When I tried to login, Microsoft prompted a message saying my account was disabled for too many failed login attempts. It instantly alarmed me as I have deprecated most Microsoft products since I migrated first to Skiff (unfortunately) in 2022 and then Proton (after Skiff’s buyout announcement in Feb 2024), and I haven’t loged in for months.

Most services I originally registered with this MS account have already been migrated to alias services. I stopped using my MS email address to register new services since Mozilla launched Firefox Relay, through all emails were relayed back to Outlook.

I have a unique, 120+ entropy password (stored in offline password Manager) and 2FA (also stored offline), so I don’t expect anyone could really break in. I started to recover my account by entering my recovery email address, account recovered in just a moment. and then I hopped into account security page to check sign-in activities,Here’s what I see:


I am not sure if there’s any attempt before Jun 6, seems that page is not showing full log but doesn’t really matter.
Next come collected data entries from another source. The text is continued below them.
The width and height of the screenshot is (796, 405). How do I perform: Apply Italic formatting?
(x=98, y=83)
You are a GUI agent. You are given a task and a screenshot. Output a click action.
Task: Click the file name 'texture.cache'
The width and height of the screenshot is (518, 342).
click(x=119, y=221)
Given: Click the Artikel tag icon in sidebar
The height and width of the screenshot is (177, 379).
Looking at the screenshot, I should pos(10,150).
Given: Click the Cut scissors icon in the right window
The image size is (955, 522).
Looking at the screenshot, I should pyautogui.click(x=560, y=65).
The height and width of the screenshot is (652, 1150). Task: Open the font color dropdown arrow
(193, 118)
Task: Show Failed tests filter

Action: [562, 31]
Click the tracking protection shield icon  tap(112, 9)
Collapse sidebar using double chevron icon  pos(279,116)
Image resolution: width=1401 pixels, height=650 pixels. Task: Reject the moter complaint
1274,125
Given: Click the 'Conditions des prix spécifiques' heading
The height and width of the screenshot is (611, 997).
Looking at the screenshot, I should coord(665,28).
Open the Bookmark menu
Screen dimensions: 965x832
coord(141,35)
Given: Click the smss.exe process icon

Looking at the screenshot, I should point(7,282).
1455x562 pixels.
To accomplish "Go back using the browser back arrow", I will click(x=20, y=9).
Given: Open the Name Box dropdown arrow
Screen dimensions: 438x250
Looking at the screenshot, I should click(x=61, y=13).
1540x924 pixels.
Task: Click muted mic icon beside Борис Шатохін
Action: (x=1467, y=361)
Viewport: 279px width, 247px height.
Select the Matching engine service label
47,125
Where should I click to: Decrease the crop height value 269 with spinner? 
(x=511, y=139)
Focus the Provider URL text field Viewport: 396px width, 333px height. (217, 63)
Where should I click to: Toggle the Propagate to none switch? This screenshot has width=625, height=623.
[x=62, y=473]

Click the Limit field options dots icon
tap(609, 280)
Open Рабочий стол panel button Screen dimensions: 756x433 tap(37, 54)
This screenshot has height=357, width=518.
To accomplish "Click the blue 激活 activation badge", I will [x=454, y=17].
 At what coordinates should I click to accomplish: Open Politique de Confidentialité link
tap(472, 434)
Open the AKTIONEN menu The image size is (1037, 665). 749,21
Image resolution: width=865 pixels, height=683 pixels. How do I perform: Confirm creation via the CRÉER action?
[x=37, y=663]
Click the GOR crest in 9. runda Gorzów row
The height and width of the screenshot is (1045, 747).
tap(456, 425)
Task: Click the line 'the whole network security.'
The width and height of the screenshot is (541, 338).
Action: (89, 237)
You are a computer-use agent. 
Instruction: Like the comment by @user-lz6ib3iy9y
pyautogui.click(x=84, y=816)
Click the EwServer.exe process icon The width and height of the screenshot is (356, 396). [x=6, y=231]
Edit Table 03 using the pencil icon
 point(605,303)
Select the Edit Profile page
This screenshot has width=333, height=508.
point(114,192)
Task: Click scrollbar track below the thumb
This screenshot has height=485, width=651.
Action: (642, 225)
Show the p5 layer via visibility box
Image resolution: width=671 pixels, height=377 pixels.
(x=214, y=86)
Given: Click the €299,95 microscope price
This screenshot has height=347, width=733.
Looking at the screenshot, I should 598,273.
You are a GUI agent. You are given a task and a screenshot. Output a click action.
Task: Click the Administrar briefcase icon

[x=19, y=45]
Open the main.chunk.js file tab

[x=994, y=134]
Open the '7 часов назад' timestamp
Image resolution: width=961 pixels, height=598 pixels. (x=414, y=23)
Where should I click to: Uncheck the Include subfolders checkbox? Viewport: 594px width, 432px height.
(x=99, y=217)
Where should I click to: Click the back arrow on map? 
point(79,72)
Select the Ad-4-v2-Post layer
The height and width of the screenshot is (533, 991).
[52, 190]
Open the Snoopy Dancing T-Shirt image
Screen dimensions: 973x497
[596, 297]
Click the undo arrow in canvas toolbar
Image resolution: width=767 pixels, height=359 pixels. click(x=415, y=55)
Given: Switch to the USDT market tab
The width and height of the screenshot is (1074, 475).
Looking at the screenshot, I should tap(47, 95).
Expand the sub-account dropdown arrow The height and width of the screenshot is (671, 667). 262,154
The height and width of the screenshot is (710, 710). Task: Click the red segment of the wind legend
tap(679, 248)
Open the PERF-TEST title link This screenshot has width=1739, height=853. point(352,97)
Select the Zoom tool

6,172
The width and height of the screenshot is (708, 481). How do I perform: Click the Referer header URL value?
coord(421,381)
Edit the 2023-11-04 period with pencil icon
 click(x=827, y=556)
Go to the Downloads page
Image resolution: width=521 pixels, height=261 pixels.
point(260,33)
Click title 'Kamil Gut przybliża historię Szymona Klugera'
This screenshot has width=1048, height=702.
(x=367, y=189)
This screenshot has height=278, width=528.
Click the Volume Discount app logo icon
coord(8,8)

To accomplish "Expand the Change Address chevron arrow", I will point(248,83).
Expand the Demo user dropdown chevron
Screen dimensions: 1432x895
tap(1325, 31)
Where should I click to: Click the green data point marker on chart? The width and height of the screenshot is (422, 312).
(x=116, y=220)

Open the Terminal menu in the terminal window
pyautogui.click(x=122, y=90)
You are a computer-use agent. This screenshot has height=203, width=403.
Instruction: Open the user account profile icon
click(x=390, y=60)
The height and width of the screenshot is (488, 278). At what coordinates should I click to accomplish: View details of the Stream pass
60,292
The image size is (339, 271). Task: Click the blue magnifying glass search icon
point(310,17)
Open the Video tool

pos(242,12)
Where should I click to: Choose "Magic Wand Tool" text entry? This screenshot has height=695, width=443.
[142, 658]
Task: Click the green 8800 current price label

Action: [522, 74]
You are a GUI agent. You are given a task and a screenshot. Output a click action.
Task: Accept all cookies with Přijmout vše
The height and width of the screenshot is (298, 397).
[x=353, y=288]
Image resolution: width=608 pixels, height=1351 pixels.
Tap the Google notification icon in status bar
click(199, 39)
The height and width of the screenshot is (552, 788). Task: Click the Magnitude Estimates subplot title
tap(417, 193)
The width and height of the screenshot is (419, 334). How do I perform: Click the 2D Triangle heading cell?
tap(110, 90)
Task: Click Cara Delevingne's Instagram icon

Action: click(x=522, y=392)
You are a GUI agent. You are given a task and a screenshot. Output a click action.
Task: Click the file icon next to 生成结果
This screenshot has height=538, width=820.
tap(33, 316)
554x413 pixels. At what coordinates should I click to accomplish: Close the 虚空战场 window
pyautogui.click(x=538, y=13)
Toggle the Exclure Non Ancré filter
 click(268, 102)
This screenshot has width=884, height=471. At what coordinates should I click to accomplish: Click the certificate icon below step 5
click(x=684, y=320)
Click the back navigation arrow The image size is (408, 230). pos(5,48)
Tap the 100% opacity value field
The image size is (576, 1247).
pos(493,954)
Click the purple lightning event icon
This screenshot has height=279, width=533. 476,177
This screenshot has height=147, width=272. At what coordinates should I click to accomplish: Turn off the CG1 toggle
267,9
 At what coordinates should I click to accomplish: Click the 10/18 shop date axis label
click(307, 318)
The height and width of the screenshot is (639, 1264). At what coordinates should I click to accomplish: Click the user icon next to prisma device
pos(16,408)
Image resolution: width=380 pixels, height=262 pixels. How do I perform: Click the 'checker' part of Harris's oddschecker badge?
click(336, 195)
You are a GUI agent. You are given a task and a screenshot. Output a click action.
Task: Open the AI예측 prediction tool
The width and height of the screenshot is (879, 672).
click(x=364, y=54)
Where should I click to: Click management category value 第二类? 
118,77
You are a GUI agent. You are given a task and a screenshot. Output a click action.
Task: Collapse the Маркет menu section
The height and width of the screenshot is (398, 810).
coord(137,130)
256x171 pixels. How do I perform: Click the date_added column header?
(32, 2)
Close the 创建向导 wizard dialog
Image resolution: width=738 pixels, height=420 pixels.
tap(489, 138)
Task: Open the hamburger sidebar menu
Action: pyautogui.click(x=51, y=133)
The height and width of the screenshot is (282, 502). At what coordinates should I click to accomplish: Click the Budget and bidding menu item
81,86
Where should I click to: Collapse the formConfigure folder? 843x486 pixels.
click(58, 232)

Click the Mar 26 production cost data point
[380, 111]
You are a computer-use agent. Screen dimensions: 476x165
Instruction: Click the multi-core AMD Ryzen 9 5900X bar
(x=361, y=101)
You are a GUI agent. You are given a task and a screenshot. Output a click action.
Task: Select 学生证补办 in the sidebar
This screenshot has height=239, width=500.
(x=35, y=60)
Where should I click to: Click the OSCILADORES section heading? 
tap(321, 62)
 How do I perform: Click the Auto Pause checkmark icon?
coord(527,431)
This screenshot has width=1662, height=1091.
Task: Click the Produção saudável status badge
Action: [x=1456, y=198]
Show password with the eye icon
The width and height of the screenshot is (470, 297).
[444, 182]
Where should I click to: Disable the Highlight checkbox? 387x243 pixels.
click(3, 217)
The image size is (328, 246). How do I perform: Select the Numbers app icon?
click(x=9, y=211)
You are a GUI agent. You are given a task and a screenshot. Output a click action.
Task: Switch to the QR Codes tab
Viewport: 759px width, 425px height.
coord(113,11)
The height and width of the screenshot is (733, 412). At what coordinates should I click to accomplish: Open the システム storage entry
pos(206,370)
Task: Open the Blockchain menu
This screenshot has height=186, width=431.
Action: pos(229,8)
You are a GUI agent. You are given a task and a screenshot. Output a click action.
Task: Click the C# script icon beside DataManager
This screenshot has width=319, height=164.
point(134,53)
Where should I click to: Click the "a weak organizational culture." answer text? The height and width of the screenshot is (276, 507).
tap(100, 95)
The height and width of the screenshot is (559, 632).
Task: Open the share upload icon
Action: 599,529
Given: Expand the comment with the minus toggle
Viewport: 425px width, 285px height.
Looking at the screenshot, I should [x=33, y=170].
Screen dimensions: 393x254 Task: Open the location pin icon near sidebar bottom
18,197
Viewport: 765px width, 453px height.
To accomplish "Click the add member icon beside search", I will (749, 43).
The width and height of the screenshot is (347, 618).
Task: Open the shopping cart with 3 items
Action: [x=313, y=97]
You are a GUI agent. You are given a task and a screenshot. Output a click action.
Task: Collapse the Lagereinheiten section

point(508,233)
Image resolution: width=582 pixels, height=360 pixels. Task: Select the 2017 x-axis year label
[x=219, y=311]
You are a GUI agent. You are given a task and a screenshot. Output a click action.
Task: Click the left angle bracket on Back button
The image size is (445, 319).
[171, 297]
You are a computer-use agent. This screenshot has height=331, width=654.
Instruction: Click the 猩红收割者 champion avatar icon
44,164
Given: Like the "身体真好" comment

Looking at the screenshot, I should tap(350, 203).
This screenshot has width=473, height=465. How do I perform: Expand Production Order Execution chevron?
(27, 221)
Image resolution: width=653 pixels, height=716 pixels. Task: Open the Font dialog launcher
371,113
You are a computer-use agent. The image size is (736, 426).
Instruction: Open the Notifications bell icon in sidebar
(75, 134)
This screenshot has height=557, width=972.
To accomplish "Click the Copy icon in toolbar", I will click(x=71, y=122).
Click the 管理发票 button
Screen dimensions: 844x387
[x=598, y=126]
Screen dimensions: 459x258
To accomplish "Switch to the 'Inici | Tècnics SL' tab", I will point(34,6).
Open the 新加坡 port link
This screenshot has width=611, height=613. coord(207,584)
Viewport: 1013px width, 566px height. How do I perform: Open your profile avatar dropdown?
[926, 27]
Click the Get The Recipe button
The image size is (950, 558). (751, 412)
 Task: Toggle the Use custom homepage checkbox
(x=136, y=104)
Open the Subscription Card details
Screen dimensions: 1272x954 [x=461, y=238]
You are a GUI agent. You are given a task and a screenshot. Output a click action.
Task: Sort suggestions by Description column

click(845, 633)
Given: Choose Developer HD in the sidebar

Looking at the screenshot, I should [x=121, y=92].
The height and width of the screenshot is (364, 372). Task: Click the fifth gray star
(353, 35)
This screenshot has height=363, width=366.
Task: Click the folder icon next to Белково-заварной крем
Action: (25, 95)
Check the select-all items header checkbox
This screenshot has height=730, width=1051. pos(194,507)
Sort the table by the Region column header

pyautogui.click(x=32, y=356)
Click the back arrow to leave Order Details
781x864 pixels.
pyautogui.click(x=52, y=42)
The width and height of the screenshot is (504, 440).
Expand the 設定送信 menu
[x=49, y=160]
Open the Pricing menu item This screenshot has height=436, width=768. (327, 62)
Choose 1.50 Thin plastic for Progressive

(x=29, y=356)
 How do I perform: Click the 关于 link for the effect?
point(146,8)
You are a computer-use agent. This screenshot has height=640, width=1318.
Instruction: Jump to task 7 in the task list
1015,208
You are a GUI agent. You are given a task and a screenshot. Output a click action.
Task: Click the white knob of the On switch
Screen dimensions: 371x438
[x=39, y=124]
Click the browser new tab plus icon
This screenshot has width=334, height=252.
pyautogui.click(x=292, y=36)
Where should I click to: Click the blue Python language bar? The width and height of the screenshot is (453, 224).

As the attempts were from different countries, I am pretty sure it is not someone typed their email address wrong, but instead someone (or group) trying to break into my account, and they only know my email address.

Then I went to HIBP to check if the address was leaked in any known breach, found nothing. Sure it doesn’t mean it can’t be leaked as HIBP doesn’t know all the breaches, but it reminded me of something.

Since I expect the adversery would continue to try breaking into my account, I did the below things:-

  1. Reset Password (Unique, 160+ entropy)
  2. Checked all loged in devices / apps / services, make sure nothing suspicious / non-essential.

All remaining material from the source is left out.